PDM takes on Govt over wage bill

Home National PDM takes on Govt over wage bill

Popular Democratic Movement parliamentarian Nico Smit has lambasted government, saying if it were a business, it would have been liquidated long ago.

Smit said this is due to its inefficiency, over inflated workforce and unsustainable wage bill. “Government employs far more people than required, pays salaries way above a sustainable level and is hopelessly bankrupt by any standard,” Smit told lawmakers on Tuesday while delivering his response to the national budget tabled last week by finance minister Iipumbu Shiimi. “Although the government cannot be liquidated, it will make Namibia a failed state,” he added. He said the N$72.8 billion national budget has once again come as a huge disappointment. “Shiimi and the government he serves have missed the golden opportunity to fire the imagination of Namibia’s hard pressed and downtrodden people; to return to the vision for this country and its people on which the liberation struggle was based, namely to rule Namibia so that the lives of its people could be improved,” Smit said.

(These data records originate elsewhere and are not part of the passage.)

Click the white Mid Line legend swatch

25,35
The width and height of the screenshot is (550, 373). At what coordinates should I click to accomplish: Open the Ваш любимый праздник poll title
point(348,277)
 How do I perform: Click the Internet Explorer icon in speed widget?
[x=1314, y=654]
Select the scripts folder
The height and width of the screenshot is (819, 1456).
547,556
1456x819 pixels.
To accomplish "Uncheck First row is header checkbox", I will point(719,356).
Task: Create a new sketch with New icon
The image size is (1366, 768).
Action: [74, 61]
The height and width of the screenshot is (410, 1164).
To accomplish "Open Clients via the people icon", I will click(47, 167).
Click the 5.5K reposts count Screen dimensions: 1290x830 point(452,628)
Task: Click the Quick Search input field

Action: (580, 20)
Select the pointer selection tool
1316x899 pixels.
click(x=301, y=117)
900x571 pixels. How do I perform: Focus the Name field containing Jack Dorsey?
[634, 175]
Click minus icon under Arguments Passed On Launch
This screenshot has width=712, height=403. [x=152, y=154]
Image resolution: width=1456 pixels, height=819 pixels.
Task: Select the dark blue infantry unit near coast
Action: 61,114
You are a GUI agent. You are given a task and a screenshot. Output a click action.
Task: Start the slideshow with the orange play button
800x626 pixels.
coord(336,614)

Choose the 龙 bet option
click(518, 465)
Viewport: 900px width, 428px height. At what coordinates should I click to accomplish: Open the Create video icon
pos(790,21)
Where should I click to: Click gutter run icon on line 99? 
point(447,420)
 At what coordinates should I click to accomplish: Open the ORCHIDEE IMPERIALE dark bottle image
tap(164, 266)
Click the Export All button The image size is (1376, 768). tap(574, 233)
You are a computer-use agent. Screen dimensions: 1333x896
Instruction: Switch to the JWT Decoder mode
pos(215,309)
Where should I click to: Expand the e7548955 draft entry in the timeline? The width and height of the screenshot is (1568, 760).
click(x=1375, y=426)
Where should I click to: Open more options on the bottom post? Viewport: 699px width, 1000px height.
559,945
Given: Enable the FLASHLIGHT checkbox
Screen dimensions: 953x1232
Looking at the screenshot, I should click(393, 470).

He said, instead of providing the country with new, revolutionary plans and ideas to realise Namibia’s ideal of the liberation struggle, all that is there to see is more of the same old ideas. “Swapo has missed once again the chance to come up with plans to stimulate our already bankrupt economy and to focus on providing hope to the poor and the homeless and the unemployed, whose numbers increase with every year that passes,” he said. Smit says when he looks at the money allocated to the various ministries, he was gob-smacked by the lack of logic behind the priorities revealed in the budget document. “While we all know that Namibia is among the driest countries in the world, and that our agriculture is on its knees as a result of one of the worst droughts ever experienced, we persist in handing over billions of dollars we don’t have to ministries that bring nothing to the table,” he said. Smit also castigated the ministry of health, saying it has not managed to build a single new state hospital in 30 years. “As we speak, there is no basic medicine in this country and this is certainly not the result of the Covid-19 pandemic as this was the case well before the lockdown started. So I must ask, what the ministry spends its N$7.9 billion on if not on new hospitals and medicine,” he said.

The same question, he said arises regarding the education ministry adding that many schools require toilets and water. “Why has it taken 30 years and a pandemic to bring this basic truth to the attention of this government and its ministry of education? Are we again in the grip of that bloated civil service mentioned in my quotation?” he questioned. He said the higher education ministry received N$3.3 billion and there is no doubt in his mind that some of the money is meant to provide support for tertiary students through the Namibia Students Financial Assistance Fund (NSFAF). “Judging by the endless complaints from students, this body remains as incompetent as ever. Payments are not received on time, putting unnecessary stress on students who have no other form of income and who would prefer to attend to their studies instead of worrying about whether they will be allowed to write exams because the NSFAF is not doing its job efficiently,” he said.